“Confirmed Judges, Confirmed Fears” is a blog series documenting the harmful impact of President Trump’s judges on Americans’ rights and liberties. Cases in the series can be found by issue and by judge at this link.
In June 2020, Trump Ninth Circuit judge Daniel Collins would have allowed Trump to violate the Constitution by diverting appropriated funds to construct a wall along the southern border in California, New Mexico, and Arizona. The case is Sierra Club v. Trump.
Immediately upon Trump taking office in 2017, he began working on his campaign promise to build a border wall. However, he clashed with Congress over funding to build the wall. In 2018, the President announced that he would not sign any legislation that did not allocate substantial funds to border wall construction. This triggered the “longest partial government shutdown in United States history.”
The government shutdown ended without the President receiving increased border wall funding. Congress later passed the Consolidated Appropriations Act of 2019 (“CAA”), which appropriated only $1.375 billion for border wall construction, imposing the restriction that the funding be only for “the construction of primary pedestrian fencing . . . in the Rio Grande Valley Sector.”
At the same time, the President issued a proclamation stating that a national emergency existed at the southern border of the United States. “An accompanying White House Fact Sheet explained that the President was “using his legal authority to take Executive action to secure additional resources” to build a border wall and identified several funding sources, including $2.5 billion of Department of Defense (“DoD”) funds.”

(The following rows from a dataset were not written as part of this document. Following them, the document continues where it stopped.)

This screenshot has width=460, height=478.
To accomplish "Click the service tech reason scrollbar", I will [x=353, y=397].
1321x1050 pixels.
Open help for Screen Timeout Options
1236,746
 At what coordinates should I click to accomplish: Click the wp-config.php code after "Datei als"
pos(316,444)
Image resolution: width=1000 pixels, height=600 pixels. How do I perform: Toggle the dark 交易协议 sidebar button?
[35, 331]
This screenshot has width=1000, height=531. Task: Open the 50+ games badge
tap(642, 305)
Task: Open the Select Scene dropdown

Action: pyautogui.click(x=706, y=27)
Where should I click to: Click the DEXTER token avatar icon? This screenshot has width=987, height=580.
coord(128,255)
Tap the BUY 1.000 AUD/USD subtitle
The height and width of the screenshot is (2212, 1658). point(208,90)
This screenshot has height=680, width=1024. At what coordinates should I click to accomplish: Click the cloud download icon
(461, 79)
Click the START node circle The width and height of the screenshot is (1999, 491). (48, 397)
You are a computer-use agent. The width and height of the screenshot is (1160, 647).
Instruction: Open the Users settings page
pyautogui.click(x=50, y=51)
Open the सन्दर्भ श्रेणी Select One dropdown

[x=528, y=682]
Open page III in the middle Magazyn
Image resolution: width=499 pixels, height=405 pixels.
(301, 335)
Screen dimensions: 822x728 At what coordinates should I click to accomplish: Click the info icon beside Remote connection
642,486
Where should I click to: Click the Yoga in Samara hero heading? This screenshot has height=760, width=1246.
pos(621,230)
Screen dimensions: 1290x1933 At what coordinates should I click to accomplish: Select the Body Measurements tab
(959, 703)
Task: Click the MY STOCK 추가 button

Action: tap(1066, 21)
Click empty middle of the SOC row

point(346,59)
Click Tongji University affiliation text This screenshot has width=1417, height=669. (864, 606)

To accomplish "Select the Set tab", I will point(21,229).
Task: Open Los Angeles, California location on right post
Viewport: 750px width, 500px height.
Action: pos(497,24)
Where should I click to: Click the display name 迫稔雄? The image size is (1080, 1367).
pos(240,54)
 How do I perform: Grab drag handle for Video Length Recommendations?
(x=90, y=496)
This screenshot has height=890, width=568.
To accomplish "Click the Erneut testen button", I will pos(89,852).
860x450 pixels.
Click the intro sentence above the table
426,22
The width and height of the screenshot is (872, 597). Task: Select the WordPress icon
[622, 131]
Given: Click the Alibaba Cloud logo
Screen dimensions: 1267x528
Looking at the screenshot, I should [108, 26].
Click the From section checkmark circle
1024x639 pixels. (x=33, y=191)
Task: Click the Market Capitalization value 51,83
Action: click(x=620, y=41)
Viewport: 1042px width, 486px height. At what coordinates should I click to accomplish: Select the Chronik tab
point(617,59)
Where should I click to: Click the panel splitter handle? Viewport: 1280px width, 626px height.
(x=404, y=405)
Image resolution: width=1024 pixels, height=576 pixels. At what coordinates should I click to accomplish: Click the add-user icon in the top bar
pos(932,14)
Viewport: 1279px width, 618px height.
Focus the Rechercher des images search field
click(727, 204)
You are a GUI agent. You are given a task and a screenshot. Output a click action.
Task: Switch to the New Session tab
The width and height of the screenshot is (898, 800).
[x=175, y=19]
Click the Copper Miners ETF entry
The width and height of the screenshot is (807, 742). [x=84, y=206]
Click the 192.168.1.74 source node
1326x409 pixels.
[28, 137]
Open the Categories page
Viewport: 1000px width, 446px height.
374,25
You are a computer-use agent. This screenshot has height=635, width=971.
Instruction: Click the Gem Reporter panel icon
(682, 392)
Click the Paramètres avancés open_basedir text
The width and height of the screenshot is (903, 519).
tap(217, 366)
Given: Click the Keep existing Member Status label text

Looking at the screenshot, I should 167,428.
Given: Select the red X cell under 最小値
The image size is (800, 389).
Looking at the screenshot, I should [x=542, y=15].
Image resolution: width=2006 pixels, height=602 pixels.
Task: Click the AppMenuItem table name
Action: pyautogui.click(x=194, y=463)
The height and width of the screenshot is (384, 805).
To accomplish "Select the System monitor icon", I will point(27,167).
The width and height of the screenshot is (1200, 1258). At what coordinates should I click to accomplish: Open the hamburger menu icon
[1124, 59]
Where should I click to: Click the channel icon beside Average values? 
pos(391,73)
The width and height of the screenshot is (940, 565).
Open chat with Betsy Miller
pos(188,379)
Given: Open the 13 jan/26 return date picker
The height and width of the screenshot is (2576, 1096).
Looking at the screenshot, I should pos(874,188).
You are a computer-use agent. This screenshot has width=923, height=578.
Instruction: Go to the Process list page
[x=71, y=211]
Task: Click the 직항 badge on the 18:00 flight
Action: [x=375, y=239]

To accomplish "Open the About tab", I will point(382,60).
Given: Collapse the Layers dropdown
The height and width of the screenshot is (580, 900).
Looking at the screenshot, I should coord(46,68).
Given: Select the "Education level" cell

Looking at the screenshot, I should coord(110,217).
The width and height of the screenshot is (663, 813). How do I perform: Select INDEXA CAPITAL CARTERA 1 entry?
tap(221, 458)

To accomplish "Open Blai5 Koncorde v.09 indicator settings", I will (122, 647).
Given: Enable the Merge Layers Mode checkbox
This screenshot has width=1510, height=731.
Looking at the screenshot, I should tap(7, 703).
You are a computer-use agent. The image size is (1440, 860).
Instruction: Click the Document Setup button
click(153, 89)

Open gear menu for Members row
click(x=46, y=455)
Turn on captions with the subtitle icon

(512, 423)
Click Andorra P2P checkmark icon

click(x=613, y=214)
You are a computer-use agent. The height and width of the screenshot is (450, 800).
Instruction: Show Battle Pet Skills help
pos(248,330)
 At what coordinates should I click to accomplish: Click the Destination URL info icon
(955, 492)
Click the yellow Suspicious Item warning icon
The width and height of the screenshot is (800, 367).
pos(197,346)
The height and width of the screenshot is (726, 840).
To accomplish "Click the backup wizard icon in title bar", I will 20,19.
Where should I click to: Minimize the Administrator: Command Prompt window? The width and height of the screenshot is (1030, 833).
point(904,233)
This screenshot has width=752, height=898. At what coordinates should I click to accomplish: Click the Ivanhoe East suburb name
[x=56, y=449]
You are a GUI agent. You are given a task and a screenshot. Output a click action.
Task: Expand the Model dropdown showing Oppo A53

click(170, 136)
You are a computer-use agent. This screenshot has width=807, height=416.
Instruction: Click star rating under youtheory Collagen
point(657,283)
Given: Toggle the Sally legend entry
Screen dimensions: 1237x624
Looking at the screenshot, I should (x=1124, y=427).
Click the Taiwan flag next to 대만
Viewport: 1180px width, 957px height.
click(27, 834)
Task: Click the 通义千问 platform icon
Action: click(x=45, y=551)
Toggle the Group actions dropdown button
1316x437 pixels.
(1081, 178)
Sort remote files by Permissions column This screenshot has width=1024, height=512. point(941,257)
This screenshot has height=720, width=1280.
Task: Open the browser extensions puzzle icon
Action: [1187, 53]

On February 19, 2019, the Sierra Club and the Southern Border Communities Coalition filed a lawsuit in district court seeking an injunction to stop Trump from using the transferred funds. They asserted that the President was assuming Congress’s appropriations power by transferring funds, thereby violating the separation of powers under the Constitution.
The district court granted a preliminary injunction and ruled that the President did not have the authority to use the Department of Defense Appropriations Act to transfer budgeted funds for the construction of the wall along the southern border of the United States. The government sought a stay pending appeal with the U.S. Supreme Court. The Supreme Court granted the stay as the litigation went forward, and the district court then granted partial summary judgment and a permanent injunction on similar grounds. The government appealed.
In a 2-1 decision, the panel affirmed the district court’s judgment explaining that the Executive Branch lacked independent constitutional authority to authorize the transfer of funds. The majority went on to say the “Appropriations Clause of the U.S. Constitution exclusively grants the power of the purse to Congress.” Since the transfer of funds violated the constitution’s Appropriations Clause, the transfers, therefore, were invalid and unlawful. The court reached a similar result in a case involving a lawsuit brought by several states, California v. Trump.
Judge Daniel Collins strongly dissented in both cases, arguing that the provisions of the Appropriations Clause did confer power upon the President to transfer the funds. The majority strongly disagreed, explaining that such a transfer violated the “straightforward and explicit command” of the clause. The Trump Administration may well now take the case to the Supreme Court.